* WHAT THE TASK ASKS *
Copy out the lines of the records starting at the one containing "You are a computer-use" and ending at the one containing "click(x=1157, y=20)", changing "avatar" to "profile picture" and leaving everything else as it is.

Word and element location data
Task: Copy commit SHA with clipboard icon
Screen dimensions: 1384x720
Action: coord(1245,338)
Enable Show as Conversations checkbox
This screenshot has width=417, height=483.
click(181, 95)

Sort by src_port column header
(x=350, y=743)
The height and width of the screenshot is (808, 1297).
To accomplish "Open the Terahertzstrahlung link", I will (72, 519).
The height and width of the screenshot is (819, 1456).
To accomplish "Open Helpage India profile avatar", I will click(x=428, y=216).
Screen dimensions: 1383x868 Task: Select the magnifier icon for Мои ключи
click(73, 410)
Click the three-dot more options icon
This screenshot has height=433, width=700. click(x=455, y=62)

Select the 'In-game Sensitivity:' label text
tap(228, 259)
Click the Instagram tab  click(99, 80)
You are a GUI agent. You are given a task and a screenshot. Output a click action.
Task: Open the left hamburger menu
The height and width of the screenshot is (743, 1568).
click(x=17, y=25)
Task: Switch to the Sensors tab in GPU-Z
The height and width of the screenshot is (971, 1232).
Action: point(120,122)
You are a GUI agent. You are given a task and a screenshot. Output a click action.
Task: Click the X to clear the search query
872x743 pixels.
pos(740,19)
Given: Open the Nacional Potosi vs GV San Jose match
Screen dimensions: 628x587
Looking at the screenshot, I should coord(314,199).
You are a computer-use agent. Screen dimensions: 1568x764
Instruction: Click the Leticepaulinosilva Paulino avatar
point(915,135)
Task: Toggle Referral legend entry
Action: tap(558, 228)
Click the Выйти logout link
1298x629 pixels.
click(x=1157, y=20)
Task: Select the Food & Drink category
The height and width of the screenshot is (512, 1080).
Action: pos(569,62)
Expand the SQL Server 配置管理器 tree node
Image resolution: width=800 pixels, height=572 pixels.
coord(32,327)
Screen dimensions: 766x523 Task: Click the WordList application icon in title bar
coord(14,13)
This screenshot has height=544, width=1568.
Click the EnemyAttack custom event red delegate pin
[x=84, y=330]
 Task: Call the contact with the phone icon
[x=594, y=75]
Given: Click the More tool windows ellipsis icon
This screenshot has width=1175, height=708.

* CORRECT ANSWER *
You are a computer-use agent. Screen dimensions: 1568x764
Instruction: Click the Leticepaulinosilva Paulino profile picture
point(915,135)
Task: Toggle Referral legend entry
Action: tap(558, 228)
Click the Выйти logout link
1298x629 pixels.
click(x=1157, y=20)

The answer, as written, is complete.